Num conjunto de apartamentos todos tem suas vidas, preservadas pelo pouco contato. O contato e a conversa com uma das moradoras aumentam quando se ouve um choro constante, vindo do apartamento dela.  Lucélia passeia com um bebe recém nascido, ele chora. Os mais velhos dizem que o choro é de fome, Lucélia diz que não é nada. Ela é mãe de primeira viagem, acabava de comprar o leite e fraldas pra criança.
— Eu não vou assumir criança alguma, ela não é minha. — diz o antigo companheiro de Lucélia.
— Ele é fruto do nosso amor...
— Nosso amor acabou há muito tempo.
Fernando não quer assumir o bebe, porque segundo ele os dois estariam separados antes dela engravidar, portanto o bebe não seria dele.  Alguns moradores sabem dos problemas dela, mas para o azar o dela ninguém sabia da gravidez até ouvir o choro da criança, assim ninguém podia corroborar com o seu lado da história.
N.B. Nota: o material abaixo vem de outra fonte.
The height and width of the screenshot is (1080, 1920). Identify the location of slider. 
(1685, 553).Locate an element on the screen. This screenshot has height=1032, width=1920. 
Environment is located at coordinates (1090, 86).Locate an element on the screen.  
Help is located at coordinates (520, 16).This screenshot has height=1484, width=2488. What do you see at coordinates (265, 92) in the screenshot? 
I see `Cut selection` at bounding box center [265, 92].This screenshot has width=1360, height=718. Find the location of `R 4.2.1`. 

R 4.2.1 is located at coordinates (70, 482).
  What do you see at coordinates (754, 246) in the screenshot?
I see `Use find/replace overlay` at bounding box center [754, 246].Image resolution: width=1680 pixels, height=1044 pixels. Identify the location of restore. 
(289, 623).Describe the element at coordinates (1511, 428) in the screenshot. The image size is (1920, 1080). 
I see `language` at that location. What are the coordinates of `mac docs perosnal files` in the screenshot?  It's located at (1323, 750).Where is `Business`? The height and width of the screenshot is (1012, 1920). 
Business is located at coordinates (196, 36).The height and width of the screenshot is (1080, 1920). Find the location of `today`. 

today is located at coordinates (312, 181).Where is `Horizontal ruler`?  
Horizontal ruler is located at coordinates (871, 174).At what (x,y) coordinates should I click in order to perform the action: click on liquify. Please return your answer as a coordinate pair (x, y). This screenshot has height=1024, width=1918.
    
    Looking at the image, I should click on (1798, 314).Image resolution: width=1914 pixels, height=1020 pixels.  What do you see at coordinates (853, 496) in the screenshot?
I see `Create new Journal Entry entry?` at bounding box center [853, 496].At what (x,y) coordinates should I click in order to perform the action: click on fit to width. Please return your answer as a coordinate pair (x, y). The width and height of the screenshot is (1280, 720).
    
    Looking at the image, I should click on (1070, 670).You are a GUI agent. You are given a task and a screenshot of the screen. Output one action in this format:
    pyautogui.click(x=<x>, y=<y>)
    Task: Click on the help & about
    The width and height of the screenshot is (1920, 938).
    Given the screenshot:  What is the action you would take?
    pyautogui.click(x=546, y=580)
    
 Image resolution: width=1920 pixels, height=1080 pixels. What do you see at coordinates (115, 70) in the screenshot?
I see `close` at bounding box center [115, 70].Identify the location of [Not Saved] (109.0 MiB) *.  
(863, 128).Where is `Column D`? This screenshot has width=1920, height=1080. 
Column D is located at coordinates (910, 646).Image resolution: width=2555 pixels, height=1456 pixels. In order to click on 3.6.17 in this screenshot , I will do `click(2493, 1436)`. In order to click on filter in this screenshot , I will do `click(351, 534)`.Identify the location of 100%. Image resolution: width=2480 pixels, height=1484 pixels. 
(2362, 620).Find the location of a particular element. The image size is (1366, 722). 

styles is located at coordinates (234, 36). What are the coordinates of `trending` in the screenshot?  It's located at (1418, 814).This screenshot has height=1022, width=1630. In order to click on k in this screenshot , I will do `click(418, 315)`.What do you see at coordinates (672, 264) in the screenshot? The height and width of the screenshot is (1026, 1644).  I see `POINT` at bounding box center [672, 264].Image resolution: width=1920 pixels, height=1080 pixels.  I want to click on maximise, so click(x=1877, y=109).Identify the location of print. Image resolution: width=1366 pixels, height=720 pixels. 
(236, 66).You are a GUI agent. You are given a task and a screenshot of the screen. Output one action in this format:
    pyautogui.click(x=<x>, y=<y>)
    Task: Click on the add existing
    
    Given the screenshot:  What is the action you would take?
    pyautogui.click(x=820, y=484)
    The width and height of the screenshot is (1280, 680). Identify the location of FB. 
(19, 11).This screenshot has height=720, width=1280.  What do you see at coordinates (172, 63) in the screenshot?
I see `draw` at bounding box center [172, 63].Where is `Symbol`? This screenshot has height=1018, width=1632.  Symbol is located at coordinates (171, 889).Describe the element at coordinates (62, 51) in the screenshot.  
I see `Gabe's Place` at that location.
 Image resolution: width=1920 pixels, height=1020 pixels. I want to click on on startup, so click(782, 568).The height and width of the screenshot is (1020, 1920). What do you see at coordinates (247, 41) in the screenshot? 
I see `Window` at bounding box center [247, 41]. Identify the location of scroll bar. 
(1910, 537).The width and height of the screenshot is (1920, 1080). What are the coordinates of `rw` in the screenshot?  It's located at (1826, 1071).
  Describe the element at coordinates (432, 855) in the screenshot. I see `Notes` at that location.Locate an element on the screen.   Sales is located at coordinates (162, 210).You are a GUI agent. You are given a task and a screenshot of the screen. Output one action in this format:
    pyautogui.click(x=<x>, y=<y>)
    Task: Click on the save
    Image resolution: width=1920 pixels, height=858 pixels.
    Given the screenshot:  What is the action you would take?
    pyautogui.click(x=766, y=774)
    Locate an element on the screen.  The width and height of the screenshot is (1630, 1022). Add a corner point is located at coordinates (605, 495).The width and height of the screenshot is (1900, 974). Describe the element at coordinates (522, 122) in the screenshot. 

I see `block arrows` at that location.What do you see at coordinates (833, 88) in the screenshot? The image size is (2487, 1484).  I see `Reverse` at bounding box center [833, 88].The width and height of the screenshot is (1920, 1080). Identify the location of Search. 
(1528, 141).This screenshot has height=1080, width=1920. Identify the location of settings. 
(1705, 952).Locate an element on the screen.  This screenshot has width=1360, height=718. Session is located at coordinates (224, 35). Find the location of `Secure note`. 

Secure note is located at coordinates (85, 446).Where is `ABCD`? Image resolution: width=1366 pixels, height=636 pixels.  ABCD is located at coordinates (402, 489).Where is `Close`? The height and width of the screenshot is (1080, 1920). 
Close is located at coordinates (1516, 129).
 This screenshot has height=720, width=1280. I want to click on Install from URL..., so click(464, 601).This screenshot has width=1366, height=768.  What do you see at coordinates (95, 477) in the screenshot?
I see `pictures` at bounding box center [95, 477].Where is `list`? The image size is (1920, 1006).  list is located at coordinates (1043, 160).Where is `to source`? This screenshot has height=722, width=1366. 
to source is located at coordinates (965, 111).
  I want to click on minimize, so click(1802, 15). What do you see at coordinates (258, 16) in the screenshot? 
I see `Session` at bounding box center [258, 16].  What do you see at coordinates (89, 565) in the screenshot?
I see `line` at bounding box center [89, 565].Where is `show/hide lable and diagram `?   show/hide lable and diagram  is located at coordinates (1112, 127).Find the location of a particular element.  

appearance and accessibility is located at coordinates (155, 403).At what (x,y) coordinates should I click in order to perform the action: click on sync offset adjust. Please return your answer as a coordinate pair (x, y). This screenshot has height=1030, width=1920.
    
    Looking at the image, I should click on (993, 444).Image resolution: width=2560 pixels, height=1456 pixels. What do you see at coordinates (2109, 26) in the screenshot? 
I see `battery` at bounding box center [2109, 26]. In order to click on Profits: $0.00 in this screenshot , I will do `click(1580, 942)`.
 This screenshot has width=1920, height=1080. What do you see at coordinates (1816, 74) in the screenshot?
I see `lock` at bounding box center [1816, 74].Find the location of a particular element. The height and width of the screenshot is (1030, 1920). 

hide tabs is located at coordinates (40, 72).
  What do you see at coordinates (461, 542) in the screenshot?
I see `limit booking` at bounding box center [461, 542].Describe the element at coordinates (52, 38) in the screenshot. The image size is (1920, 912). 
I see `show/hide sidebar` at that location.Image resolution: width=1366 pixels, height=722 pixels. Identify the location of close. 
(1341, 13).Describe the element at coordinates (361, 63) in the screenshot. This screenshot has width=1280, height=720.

— Vocês não conversam com ninguém. Aqui é cada um dentro de sua casa e dane-se o mundo. — não deixava de ser verdade, então ninguém podia insinuar algo.
Ninguém precisou insinuar mesmo, pois a polícia aparece na porta do apartamento dela, querendo saber do bebe. Era um bebe roubado em uma maternidade. A explicação de Lucélia para o roubo era que precisava de dinheiro, então decidiu ficar com criança e: fingir que era resultado de um relacionamento ou pedir esmola em semáforos. De qualquer um desses modos ela esperava dinheiro com a ajuda dos outros. Porém não conseguiu apoio, desde o começo.